**Dataset**
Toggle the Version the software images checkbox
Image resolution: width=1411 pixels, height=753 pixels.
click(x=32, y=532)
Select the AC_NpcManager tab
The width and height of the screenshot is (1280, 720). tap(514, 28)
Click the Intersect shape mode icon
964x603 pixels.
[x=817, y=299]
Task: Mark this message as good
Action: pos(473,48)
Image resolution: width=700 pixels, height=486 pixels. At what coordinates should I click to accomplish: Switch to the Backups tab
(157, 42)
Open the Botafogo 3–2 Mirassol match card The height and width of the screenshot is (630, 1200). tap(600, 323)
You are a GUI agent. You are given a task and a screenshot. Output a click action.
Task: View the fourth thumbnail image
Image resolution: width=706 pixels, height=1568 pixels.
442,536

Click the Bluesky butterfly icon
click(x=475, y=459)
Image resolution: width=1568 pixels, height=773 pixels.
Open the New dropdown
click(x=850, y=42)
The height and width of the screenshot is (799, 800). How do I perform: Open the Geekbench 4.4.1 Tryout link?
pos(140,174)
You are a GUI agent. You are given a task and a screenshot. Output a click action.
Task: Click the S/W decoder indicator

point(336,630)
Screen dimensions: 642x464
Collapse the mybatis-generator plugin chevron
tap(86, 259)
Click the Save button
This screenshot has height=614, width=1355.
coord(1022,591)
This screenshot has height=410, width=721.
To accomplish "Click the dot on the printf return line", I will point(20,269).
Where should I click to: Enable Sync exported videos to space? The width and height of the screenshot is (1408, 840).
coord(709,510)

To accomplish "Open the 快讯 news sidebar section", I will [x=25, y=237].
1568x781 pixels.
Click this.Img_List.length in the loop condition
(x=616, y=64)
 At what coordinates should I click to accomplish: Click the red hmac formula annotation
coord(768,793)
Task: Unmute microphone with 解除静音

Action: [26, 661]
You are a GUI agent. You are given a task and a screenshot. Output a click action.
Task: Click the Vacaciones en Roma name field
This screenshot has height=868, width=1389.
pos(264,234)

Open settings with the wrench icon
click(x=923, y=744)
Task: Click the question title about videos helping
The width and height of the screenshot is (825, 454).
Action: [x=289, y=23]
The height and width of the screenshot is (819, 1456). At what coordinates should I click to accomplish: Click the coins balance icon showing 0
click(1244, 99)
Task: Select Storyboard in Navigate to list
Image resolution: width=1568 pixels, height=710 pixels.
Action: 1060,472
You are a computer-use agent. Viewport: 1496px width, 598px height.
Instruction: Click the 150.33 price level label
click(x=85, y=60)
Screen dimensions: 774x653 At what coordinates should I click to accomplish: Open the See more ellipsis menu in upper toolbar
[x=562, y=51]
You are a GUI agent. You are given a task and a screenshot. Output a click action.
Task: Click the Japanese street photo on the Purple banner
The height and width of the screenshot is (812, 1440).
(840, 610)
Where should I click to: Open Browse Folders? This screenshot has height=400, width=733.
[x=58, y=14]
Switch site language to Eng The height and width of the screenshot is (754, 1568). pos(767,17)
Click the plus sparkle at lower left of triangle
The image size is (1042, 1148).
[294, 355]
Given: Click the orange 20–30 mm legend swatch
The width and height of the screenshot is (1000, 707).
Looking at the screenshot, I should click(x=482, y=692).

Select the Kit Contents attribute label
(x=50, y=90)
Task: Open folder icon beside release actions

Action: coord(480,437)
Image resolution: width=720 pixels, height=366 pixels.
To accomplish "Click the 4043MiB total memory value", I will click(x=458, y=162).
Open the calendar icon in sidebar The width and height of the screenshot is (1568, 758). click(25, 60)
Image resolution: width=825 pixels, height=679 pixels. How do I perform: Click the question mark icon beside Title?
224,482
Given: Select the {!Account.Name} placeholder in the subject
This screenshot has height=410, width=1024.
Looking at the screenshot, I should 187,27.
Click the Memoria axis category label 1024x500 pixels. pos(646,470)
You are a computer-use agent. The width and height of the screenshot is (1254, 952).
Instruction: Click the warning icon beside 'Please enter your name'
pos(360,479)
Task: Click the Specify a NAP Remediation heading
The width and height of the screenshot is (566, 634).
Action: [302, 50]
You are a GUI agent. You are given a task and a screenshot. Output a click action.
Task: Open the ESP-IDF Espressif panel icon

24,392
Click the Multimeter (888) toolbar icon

**Task objective**
Return every line of the records above verbatim, from the first line to the last.

**Solution below**
Toggle the Version the software images checkbox
Image resolution: width=1411 pixels, height=753 pixels.
click(x=32, y=532)
Select the AC_NpcManager tab
The width and height of the screenshot is (1280, 720). tap(514, 28)
Click the Intersect shape mode icon
964x603 pixels.
[x=817, y=299]
Task: Mark this message as good
Action: pos(473,48)
Image resolution: width=700 pixels, height=486 pixels. At what coordinates should I click to accomplish: Switch to the Backups tab
(157, 42)
Open the Botafogo 3–2 Mirassol match card The height and width of the screenshot is (630, 1200). tap(600, 323)
You are a GUI agent. You are given a task and a screenshot. Output a click action.
Task: View the fourth thumbnail image
Image resolution: width=706 pixels, height=1568 pixels.
442,536

Click the Bluesky butterfly icon
click(x=475, y=459)
Image resolution: width=1568 pixels, height=773 pixels.
Open the New dropdown
click(x=850, y=42)
The height and width of the screenshot is (799, 800). How do I perform: Open the Geekbench 4.4.1 Tryout link?
pos(140,174)
You are a GUI agent. You are given a task and a screenshot. Output a click action.
Task: Click the S/W decoder indicator

point(336,630)
Screen dimensions: 642x464
Collapse the mybatis-generator plugin chevron
tap(86, 259)
Click the Save button
This screenshot has height=614, width=1355.
coord(1022,591)
This screenshot has height=410, width=721.
To accomplish "Click the dot on the printf return line", I will point(20,269).
Where should I click to: Enable Sync exported videos to space? The width and height of the screenshot is (1408, 840).
coord(709,510)

To accomplish "Open the 快讯 news sidebar section", I will [x=25, y=237].
1568x781 pixels.
Click this.Img_List.length in the loop condition
(x=616, y=64)
 At what coordinates should I click to accomplish: Click the red hmac formula annotation
coord(768,793)
Task: Unmute microphone with 解除静音

Action: [26, 661]
You are a GUI agent. You are given a task and a screenshot. Output a click action.
Task: Click the Vacaciones en Roma name field
This screenshot has height=868, width=1389.
pos(264,234)

Open settings with the wrench icon
click(x=923, y=744)
Task: Click the question title about videos helping
The width and height of the screenshot is (825, 454).
Action: [x=289, y=23]
The height and width of the screenshot is (819, 1456). At what coordinates should I click to accomplish: Click the coins balance icon showing 0
click(1244, 99)
Task: Select Storyboard in Navigate to list
Image resolution: width=1568 pixels, height=710 pixels.
Action: 1060,472
You are a computer-use agent. Viewport: 1496px width, 598px height.
Instruction: Click the 150.33 price level label
click(x=85, y=60)
Screen dimensions: 774x653 At what coordinates should I click to accomplish: Open the See more ellipsis menu in upper toolbar
[x=562, y=51]
You are a GUI agent. You are given a task and a screenshot. Output a click action.
Task: Click the Japanese street photo on the Purple banner
The height and width of the screenshot is (812, 1440).
(840, 610)
Where should I click to: Open Browse Folders? This screenshot has height=400, width=733.
[x=58, y=14]
Switch site language to Eng The height and width of the screenshot is (754, 1568). pos(767,17)
Click the plus sparkle at lower left of triangle
The image size is (1042, 1148).
[294, 355]
Given: Click the orange 20–30 mm legend swatch
The width and height of the screenshot is (1000, 707).
Looking at the screenshot, I should click(x=482, y=692).

Select the Kit Contents attribute label
(x=50, y=90)
Task: Open folder icon beside release actions

Action: coord(480,437)
Image resolution: width=720 pixels, height=366 pixels.
To accomplish "Click the 4043MiB total memory value", I will click(x=458, y=162).
Open the calendar icon in sidebar The width and height of the screenshot is (1568, 758). click(25, 60)
Image resolution: width=825 pixels, height=679 pixels. How do I perform: Click the question mark icon beside Title?
224,482
Given: Select the {!Account.Name} placeholder in the subject
This screenshot has height=410, width=1024.
Looking at the screenshot, I should 187,27.
Click the Memoria axis category label 1024x500 pixels. pos(646,470)
You are a computer-use agent. The width and height of the screenshot is (1254, 952).
Instruction: Click the warning icon beside 'Please enter your name'
pos(360,479)
Task: Click the Specify a NAP Remediation heading
The width and height of the screenshot is (566, 634).
Action: [302, 50]
You are a GUI agent. You are given a task and a screenshot. Output a click action.
Task: Open the ESP-IDF Espressif panel icon

24,392
Click the Multimeter (888) toolbar icon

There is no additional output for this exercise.